To improve entering information in for the wrong patients, system administrators could set up a link to verify patients before any data is entered in their record and when prescribing medication. If the link isn’t feasible staff should be forced to enter in specific information about the patient in order to access their records. In regards to accessibility, there are many things that the hospital and system admins of the CPOE system could implement to resolve that issue. A side-by-side view may be better than having screens aligned behind one another. Also, the system should allow users to customize the font and sizing according to their preference.
In conclusion, CPOE systems have great potential to be an effective solution for hospitals. They eliminate illegible handwriting, integrates electronic medical records and enables faster data and order transmission to pharmacies as well as other areas in the hospital. By integrating with other systems, such as decision support systems, it increases patient safety and improves the quality of patient care. If designed and implemented correctly, CPOE systems could reduce medical errors and ADEs experienced in the US. Organizations that adopt this method have to make sure that they are trained properly, the user interface is not poorly designed, verification of usability is performed during design, implementation, maintenance, and modification.
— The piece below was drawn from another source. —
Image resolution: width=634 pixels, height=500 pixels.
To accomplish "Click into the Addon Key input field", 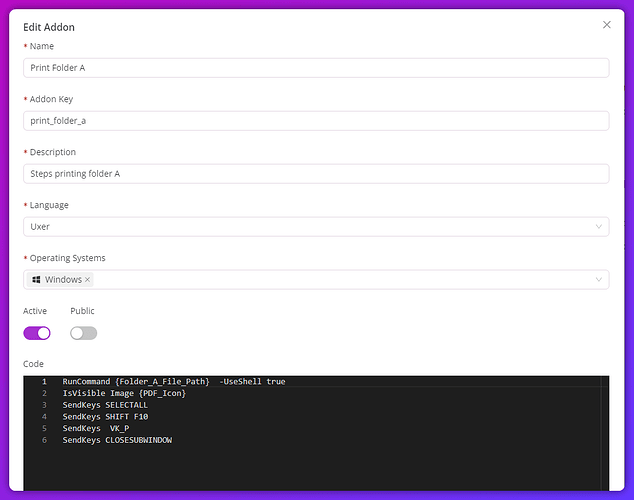I will click(x=316, y=121).
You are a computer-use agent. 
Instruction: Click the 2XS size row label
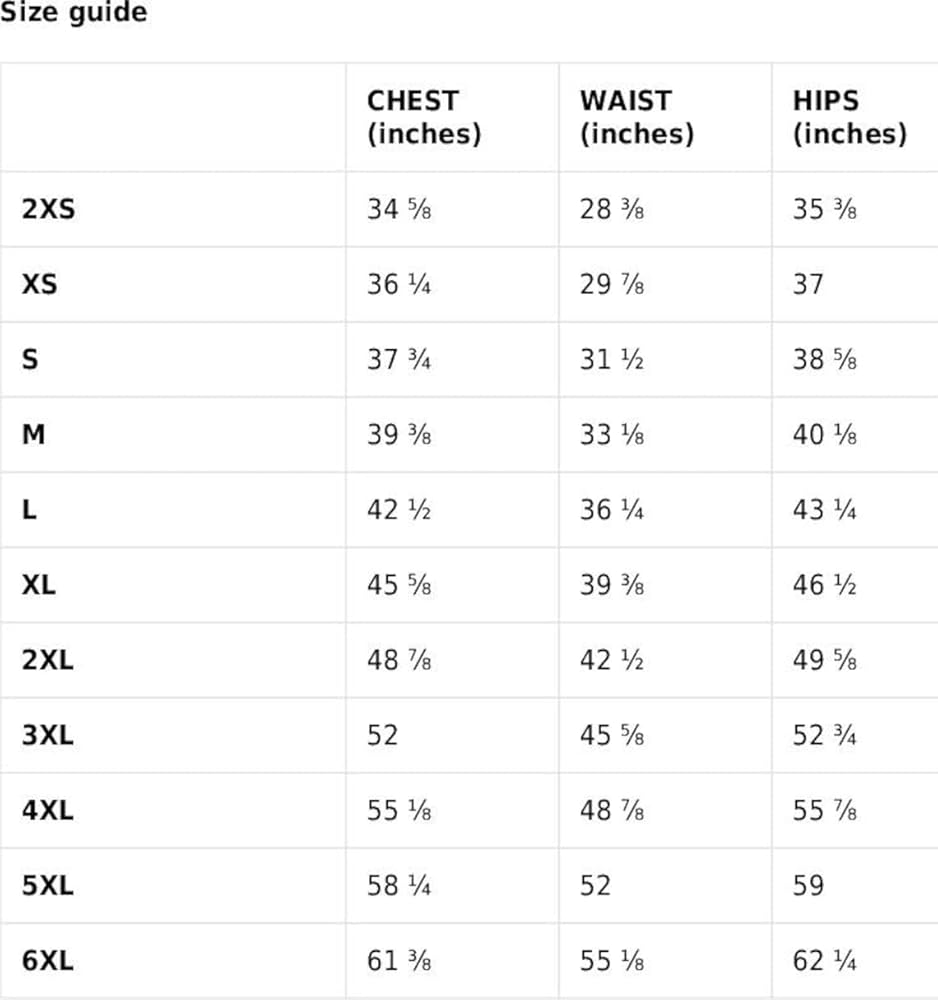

Apostle Paul states; “Do you not know that those who run in a race all run, but only one receives the prize? Run in such a way that you may win” (Corinthians 9:24 New International Version). In order for Springfield General to gain and succeed, everyone within the organization must change and adhere to the changes. The whole hospital has to run in a way that everyone wins, just as Apostle Paul stated above. Mutual engagement and shared diagnosis have to be active and prevalent in order for the hospital to effectively implement and use the CPOE system. Advancements and improvement require all hands on deck to reach the desired goal. An organization can not win if they aren’t running together.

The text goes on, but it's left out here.